**WHAT THE TASK REQUIRES:** Return the listing below verbatim, reproducing every line from the first to the last without alteration.

**DATA FOR THIS TASK:**
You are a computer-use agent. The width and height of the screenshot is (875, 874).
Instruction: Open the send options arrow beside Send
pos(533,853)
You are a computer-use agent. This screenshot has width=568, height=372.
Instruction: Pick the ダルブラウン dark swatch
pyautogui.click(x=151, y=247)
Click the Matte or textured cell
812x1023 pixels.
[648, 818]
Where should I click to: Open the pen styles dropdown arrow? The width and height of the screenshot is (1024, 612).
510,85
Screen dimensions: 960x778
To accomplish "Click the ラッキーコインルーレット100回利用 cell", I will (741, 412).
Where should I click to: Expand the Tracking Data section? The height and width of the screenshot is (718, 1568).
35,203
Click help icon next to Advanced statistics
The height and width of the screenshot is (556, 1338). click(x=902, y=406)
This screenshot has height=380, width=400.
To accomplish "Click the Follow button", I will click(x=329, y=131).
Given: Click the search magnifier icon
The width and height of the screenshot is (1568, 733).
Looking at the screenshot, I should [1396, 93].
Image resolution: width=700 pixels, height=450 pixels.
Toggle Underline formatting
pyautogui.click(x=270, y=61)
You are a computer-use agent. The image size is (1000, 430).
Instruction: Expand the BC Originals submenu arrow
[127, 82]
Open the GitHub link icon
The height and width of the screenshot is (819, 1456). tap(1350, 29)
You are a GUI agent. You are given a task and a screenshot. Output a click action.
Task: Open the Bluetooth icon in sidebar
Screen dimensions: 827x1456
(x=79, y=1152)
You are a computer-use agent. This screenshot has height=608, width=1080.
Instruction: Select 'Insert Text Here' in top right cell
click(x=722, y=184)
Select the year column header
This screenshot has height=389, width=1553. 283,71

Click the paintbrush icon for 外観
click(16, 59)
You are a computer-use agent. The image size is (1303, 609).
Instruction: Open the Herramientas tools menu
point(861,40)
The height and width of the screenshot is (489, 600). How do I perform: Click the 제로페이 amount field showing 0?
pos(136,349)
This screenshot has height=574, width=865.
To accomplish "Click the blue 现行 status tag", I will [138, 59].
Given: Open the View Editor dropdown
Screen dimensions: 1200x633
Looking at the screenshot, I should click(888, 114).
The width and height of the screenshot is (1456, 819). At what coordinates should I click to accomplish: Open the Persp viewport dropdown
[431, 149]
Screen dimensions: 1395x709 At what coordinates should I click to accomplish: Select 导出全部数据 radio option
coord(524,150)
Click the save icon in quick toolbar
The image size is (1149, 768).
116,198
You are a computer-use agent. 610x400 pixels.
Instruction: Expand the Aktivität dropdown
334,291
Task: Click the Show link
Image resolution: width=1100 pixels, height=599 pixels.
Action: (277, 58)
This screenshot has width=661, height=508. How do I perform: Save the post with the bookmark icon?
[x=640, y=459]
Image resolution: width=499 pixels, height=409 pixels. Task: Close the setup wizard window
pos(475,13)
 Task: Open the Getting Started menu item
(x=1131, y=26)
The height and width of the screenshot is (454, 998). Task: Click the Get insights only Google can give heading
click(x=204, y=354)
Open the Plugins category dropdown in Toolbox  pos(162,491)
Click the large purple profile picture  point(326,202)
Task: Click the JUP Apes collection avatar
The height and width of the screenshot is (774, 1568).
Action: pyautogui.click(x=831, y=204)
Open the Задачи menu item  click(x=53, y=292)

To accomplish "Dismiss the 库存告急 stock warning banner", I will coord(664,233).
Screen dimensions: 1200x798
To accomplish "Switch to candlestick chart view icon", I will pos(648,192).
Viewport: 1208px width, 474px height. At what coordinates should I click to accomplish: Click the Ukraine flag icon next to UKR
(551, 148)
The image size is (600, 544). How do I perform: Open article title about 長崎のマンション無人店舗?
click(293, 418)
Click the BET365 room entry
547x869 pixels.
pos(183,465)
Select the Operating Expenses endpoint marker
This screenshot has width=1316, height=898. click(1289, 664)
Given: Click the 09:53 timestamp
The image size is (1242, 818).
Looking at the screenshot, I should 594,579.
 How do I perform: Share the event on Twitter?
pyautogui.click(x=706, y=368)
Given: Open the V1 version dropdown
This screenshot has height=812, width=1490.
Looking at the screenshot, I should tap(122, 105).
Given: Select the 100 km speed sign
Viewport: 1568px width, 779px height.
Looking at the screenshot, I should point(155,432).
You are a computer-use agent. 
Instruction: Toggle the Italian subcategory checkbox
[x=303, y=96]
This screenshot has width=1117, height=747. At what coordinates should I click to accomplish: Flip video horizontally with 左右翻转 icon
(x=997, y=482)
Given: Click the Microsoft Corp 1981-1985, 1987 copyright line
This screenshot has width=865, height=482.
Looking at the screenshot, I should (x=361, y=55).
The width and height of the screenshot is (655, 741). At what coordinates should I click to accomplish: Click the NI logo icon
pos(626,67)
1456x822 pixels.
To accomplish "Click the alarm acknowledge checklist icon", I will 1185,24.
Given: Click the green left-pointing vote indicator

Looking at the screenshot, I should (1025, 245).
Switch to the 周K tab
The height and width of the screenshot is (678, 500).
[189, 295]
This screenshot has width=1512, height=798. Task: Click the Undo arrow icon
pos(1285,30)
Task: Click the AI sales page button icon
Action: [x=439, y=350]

**RESPONSE BELOW:**
You are a computer-use agent. The width and height of the screenshot is (875, 874).
Instruction: Open the send options arrow beside Send
pos(533,853)
You are a computer-use agent. This screenshot has width=568, height=372.
Instruction: Pick the ダルブラウン dark swatch
pyautogui.click(x=151, y=247)
Click the Matte or textured cell
812x1023 pixels.
[648, 818]
Where should I click to: Open the pen styles dropdown arrow? The width and height of the screenshot is (1024, 612).
510,85
Screen dimensions: 960x778
To accomplish "Click the ラッキーコインルーレット100回利用 cell", I will (741, 412).
Where should I click to: Expand the Tracking Data section? The height and width of the screenshot is (718, 1568).
35,203
Click help icon next to Advanced statistics
The height and width of the screenshot is (556, 1338). click(x=902, y=406)
This screenshot has height=380, width=400.
To accomplish "Click the Follow button", I will click(x=329, y=131).
Given: Click the search magnifier icon
The width and height of the screenshot is (1568, 733).
Looking at the screenshot, I should [1396, 93].
Image resolution: width=700 pixels, height=450 pixels.
Toggle Underline formatting
pyautogui.click(x=270, y=61)
You are a computer-use agent. The image size is (1000, 430).
Instruction: Expand the BC Originals submenu arrow
[127, 82]
Open the GitHub link icon
The height and width of the screenshot is (819, 1456). tap(1350, 29)
You are a GUI agent. You are given a task and a screenshot. Output a click action.
Task: Open the Bluetooth icon in sidebar
Screen dimensions: 827x1456
(x=79, y=1152)
You are a computer-use agent. This screenshot has height=608, width=1080.
Instruction: Select 'Insert Text Here' in top right cell
click(x=722, y=184)
Select the year column header
This screenshot has height=389, width=1553. 283,71

Click the paintbrush icon for 外観
click(16, 59)
You are a computer-use agent. The image size is (1303, 609).
Instruction: Open the Herramientas tools menu
point(861,40)
The height and width of the screenshot is (489, 600). How do I perform: Click the 제로페이 amount field showing 0?
pos(136,349)
This screenshot has height=574, width=865.
To accomplish "Click the blue 现行 status tag", I will [138, 59].
Given: Open the View Editor dropdown
Screen dimensions: 1200x633
Looking at the screenshot, I should click(888, 114).
The width and height of the screenshot is (1456, 819). At what coordinates should I click to accomplish: Open the Persp viewport dropdown
[431, 149]
Screen dimensions: 1395x709 At what coordinates should I click to accomplish: Select 导出全部数据 radio option
coord(524,150)
Click the save icon in quick toolbar
The image size is (1149, 768).
116,198
You are a computer-use agent. 610x400 pixels.
Instruction: Expand the Aktivität dropdown
334,291
Task: Click the Show link
Image resolution: width=1100 pixels, height=599 pixels.
Action: (277, 58)
This screenshot has width=661, height=508. How do I perform: Save the post with the bookmark icon?
[x=640, y=459]
Image resolution: width=499 pixels, height=409 pixels. Task: Close the setup wizard window
pos(475,13)
 Task: Open the Getting Started menu item
(x=1131, y=26)
The height and width of the screenshot is (454, 998). Task: Click the Get insights only Google can give heading
click(x=204, y=354)
Open the Plugins category dropdown in Toolbox  pos(162,491)
Click the large purple profile picture  point(326,202)
Task: Click the JUP Apes collection avatar
The height and width of the screenshot is (774, 1568).
Action: pyautogui.click(x=831, y=204)
Open the Задачи menu item  click(x=53, y=292)

To accomplish "Dismiss the 库存告急 stock warning banner", I will coord(664,233).
Screen dimensions: 1200x798
To accomplish "Switch to candlestick chart view icon", I will pos(648,192).
Viewport: 1208px width, 474px height. At what coordinates should I click to accomplish: Click the Ukraine flag icon next to UKR
(551, 148)
The image size is (600, 544). How do I perform: Open article title about 長崎のマンション無人店舗?
click(293, 418)
Click the BET365 room entry
547x869 pixels.
pos(183,465)
Select the Operating Expenses endpoint marker
This screenshot has width=1316, height=898. click(1289, 664)
Given: Click the 09:53 timestamp
The image size is (1242, 818).
Looking at the screenshot, I should 594,579.
 How do I perform: Share the event on Twitter?
pyautogui.click(x=706, y=368)
Given: Open the V1 version dropdown
This screenshot has height=812, width=1490.
Looking at the screenshot, I should tap(122, 105).
Given: Select the 100 km speed sign
Viewport: 1568px width, 779px height.
Looking at the screenshot, I should point(155,432).
You are a computer-use agent. 
Instruction: Toggle the Italian subcategory checkbox
[x=303, y=96]
This screenshot has width=1117, height=747. At what coordinates should I click to accomplish: Flip video horizontally with 左右翻转 icon
(x=997, y=482)
Given: Click the Microsoft Corp 1981-1985, 1987 copyright line
This screenshot has width=865, height=482.
Looking at the screenshot, I should (x=361, y=55).
The width and height of the screenshot is (655, 741). At what coordinates should I click to accomplish: Click the NI logo icon
pos(626,67)
1456x822 pixels.
To accomplish "Click the alarm acknowledge checklist icon", I will 1185,24.
Given: Click the green left-pointing vote indicator

Looking at the screenshot, I should (1025, 245).
Switch to the 周K tab
The height and width of the screenshot is (678, 500).
[189, 295]
This screenshot has width=1512, height=798. Task: Click the Undo arrow icon
pos(1285,30)
Task: Click the AI sales page button icon
Action: [x=439, y=350]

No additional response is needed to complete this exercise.